Wine, Memory, Steele

I’m more of a beer guy, or bourbon or Irish Whiskey. But wine has a holiness to it. Each bottle, especially with a good wine, seems its own reincarnated spirit. We used to have this wine, Steele Red Zinfandel, at High Cotton, a restaurant I worked in from 2003 to 2007, and when I saw this on the shelf I had to pick it up.

I do like red zinfandel. Along with cabernet franc, it’s the varietal I’ll pay money for. Ordinarily the box wine of the box wine revolution of the past decade is the direction I choose when in a rare mood for wine. Or else, whatever you’re pouring with dinner is fine.

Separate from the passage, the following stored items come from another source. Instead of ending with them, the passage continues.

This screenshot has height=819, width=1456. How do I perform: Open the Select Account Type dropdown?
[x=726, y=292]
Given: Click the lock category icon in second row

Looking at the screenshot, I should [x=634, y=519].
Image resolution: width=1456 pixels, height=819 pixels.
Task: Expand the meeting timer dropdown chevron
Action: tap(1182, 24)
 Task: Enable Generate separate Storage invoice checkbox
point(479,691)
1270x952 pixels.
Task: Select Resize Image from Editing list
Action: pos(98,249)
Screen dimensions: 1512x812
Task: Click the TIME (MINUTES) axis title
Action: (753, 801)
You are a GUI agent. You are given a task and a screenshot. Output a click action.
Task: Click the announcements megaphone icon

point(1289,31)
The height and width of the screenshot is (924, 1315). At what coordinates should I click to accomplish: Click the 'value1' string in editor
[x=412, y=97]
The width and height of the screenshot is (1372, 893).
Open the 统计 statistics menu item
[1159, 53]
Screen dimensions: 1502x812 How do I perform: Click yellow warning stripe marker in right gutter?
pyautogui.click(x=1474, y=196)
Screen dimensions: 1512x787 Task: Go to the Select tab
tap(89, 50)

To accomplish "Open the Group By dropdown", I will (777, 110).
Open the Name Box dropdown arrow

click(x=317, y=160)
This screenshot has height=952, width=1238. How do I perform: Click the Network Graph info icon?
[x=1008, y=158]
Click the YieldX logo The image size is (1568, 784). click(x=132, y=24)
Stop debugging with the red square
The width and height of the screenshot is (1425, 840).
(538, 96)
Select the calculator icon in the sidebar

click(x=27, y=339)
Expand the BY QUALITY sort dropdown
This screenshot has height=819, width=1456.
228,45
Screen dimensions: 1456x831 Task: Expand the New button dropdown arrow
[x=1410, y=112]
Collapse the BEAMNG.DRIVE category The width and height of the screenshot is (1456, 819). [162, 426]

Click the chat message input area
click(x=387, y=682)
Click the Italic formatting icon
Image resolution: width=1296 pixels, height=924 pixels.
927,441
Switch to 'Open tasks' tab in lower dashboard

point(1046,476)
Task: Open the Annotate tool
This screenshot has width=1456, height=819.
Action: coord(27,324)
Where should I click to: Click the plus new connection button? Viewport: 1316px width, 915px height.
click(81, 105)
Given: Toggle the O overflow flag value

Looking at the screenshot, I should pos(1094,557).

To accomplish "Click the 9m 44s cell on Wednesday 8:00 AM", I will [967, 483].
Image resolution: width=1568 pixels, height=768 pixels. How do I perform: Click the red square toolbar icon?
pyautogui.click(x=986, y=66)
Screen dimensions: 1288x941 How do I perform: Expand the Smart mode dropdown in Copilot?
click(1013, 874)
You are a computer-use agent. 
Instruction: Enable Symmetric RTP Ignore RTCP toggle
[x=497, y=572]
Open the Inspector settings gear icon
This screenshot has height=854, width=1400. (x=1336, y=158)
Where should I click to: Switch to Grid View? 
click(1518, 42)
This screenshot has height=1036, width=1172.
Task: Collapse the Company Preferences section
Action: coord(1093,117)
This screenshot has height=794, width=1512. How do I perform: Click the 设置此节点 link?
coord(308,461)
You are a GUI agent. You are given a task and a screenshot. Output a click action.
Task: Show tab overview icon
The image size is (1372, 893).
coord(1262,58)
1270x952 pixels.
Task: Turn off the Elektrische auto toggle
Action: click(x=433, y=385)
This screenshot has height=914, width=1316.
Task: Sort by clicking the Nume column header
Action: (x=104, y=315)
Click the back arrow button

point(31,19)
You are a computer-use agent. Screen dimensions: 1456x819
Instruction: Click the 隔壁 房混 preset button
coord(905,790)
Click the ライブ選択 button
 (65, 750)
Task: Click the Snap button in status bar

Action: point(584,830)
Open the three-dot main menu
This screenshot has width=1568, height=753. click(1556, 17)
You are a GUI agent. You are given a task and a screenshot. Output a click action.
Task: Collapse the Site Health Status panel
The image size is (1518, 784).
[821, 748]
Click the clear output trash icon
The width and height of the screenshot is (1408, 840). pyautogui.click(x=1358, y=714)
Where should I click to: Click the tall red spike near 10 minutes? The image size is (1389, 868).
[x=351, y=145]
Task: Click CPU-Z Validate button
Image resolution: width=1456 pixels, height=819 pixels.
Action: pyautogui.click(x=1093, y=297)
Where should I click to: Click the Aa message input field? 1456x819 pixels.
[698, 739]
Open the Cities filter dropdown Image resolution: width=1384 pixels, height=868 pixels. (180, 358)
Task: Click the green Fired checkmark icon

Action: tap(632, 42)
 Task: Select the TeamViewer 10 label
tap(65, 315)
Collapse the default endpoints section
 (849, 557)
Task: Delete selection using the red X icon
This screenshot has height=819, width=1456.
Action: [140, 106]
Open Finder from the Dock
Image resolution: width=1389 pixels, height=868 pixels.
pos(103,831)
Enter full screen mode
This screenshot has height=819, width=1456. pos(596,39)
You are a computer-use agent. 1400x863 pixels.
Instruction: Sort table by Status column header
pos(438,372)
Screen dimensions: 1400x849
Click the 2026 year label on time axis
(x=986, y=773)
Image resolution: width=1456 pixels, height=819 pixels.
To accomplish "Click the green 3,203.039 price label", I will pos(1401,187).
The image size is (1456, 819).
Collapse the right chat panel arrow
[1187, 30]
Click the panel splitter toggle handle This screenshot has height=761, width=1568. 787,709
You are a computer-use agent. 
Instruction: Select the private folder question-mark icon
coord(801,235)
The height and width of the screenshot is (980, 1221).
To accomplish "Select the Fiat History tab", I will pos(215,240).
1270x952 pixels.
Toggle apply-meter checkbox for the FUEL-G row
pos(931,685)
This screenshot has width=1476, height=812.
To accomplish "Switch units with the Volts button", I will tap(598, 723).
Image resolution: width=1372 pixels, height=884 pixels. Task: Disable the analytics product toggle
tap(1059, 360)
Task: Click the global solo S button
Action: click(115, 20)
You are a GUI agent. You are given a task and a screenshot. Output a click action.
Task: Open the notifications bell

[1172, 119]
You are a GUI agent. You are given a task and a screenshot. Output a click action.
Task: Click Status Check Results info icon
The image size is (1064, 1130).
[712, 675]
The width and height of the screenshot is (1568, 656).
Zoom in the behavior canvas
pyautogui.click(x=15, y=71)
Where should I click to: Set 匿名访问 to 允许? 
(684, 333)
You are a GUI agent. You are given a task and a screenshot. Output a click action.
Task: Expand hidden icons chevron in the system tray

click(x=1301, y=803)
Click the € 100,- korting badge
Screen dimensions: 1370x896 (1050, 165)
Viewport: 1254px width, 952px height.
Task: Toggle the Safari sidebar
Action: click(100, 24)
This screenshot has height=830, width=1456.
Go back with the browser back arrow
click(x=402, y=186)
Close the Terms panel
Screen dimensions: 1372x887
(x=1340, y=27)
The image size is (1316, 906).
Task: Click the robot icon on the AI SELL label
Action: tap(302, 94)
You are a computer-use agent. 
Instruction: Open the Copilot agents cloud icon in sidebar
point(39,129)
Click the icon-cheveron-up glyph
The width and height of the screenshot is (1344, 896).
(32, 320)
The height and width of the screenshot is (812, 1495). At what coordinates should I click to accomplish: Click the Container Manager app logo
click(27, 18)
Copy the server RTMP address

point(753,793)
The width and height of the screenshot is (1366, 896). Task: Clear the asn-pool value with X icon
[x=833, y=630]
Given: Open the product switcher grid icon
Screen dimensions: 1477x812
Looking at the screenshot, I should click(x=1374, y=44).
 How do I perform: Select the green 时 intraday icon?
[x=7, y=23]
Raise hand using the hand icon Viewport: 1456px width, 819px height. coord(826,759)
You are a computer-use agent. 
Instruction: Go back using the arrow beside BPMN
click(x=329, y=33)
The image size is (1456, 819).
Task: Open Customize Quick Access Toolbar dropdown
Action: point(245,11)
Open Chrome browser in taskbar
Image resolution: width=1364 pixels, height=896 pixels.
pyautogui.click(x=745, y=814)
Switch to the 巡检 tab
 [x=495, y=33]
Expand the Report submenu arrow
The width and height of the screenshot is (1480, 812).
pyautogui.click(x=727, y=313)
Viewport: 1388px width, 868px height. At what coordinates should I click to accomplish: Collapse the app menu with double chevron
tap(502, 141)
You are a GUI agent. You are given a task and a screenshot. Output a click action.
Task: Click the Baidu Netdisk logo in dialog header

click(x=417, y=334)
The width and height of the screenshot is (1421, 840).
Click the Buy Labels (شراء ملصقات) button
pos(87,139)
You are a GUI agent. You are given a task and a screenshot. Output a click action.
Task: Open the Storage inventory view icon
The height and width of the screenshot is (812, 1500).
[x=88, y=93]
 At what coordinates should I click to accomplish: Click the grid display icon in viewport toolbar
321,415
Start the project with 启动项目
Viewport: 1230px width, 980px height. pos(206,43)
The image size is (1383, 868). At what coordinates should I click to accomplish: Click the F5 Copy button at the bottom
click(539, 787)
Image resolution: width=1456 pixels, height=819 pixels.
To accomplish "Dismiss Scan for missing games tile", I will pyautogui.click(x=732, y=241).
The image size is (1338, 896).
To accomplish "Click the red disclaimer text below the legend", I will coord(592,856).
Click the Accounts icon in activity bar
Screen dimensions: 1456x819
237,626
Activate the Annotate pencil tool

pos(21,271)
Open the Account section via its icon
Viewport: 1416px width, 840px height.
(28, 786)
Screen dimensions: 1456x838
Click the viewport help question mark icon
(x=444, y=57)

Steele makes good wines. I remember they made Shooting Star, a blue franc I used to get at a market when I lived in Inman Park. An incredible wine for the 13 dollar price tag in 2012 or so. A smokey, peppery wine, I usually kept a bottle or two on hand. Then, we got rid of my wine rack when my son was born because with its top-heavy wrought metal and glass shelves, it seemed a potential hazard to a gamboling toddler.

I saw this bottle of Steele in line buying beer. It was the only bottle on the shelf. Having not come across it in 8 years or so, I immediately looked at the year, 2013. The man behind the counter didn’t know the story, just that it’s been there a while. A big, robust wine, implying that it could stand the test of the years better than most wines, I gave it a shot. 20 dollars for some memories.

Opening it now, its big and sweet and floral. Dark velvets and a clean feel on the palette. I have no great gift for appreciation for culinary complexity, especially with wine, but here I taste High Cotton. Becky, Richard, Sia, Connie, Heather, Kelly and Holly, Gia, Sonya, Amanda, Trish, and many more great friends. Kevin Carey and family. Olivia and Mike.

I pray they are all well and happy on their paths as those paths have forked away from me. May they fork together again one day: if not in this wine than the next.